The U.S. Army has dropped $2.2 million into a project designed to protect soldiers from unhealthy workloads and prevent related expenditures. At its heart is 5D Robotics‘ Behavior Engine (BE) software and mobile hardware platforms from Segway and DRS Technologies.
Medical professionals advise that individuals carry no more than 10-15 percent of their body weight on their backs; however, soldiers carry approximately 91-101.5 pounds according to research by SFC Robert Ehrlich. To unburden the soldiers, and decrease fatigue, the Army is loading autonomous robots, like Segway’s rugged RMP 440 LE vehicle, with hundreds of pounds of critical equipment, including soldiers’ packs, sandbags, food and water.

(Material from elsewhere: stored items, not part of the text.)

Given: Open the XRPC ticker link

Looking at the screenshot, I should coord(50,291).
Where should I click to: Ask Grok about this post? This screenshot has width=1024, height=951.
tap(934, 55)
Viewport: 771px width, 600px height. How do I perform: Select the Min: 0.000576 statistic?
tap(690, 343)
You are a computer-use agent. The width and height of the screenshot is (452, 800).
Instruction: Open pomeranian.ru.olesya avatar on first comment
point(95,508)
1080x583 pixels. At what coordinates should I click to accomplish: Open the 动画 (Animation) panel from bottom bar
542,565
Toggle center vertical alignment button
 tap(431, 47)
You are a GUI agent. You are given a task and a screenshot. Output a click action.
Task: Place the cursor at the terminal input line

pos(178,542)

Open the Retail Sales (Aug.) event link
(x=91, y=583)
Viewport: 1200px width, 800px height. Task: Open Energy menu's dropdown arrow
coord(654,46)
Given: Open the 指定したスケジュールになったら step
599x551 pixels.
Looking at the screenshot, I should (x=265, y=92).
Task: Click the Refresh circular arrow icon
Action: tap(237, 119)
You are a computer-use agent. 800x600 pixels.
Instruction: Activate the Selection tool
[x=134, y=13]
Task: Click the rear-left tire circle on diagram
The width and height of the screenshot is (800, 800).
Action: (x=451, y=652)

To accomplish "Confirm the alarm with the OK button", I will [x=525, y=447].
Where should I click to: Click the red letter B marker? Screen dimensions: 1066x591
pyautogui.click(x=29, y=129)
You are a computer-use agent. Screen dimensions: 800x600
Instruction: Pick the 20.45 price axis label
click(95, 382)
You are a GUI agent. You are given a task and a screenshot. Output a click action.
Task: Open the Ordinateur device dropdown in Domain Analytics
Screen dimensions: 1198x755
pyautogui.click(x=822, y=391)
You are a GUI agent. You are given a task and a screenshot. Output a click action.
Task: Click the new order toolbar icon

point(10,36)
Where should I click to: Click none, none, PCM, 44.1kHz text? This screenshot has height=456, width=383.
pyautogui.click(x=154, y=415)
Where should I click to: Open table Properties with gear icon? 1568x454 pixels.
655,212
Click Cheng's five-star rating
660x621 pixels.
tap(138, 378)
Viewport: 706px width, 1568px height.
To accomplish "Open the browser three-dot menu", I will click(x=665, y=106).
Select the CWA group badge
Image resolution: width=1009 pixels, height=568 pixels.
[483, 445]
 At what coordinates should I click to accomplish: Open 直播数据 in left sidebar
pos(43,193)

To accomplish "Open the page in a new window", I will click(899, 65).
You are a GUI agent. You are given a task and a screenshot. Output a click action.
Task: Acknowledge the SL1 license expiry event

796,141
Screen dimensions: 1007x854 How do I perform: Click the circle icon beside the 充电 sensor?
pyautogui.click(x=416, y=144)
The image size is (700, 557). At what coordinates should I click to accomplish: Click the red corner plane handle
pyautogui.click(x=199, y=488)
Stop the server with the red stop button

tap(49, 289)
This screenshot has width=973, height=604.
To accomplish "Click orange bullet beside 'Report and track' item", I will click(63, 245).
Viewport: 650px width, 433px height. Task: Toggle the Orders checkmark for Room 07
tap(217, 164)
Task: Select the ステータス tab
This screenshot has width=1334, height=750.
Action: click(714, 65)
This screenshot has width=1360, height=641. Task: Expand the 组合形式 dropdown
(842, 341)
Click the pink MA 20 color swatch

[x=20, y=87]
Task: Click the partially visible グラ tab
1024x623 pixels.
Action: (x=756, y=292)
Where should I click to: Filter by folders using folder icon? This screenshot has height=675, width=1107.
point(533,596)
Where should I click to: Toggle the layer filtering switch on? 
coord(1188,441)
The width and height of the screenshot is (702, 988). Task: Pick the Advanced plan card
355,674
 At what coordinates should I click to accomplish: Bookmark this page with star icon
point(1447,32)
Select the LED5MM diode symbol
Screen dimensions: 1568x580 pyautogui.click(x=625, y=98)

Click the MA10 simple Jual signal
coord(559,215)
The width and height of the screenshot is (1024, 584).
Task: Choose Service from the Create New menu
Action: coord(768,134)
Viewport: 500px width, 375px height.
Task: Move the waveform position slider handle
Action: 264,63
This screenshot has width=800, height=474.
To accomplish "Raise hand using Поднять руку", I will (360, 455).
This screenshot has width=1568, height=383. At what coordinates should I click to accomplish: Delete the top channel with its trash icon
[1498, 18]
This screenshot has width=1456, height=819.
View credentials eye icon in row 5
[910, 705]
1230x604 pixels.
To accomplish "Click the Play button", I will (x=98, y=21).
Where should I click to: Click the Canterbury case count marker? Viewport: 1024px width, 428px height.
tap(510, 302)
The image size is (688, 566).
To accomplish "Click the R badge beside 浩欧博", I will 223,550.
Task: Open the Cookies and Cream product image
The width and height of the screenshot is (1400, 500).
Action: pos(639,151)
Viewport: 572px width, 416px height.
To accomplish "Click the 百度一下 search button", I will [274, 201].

5D Robotics’ BE software handles the robot navigation. The program emphasizes rapid, reactive, biologically inspired behavioral responses as opposed to the GPS, mapping, planning and continuous communication relied on by competitive solutions. It employs UWB tracking tags that allow the robotic vehicle to follow a human or another tagged vehicle while avoiding collisions with other objects.
“We are committed to finding ways to help reduce fatigue and increase the safety of solders in the field. Our 5D BE software enables robots to carry hundreds of pounds of gear, yet still remain agile in the complex terrain that soldiers often find themselves in,” said David Bruemmer, 5D vice president.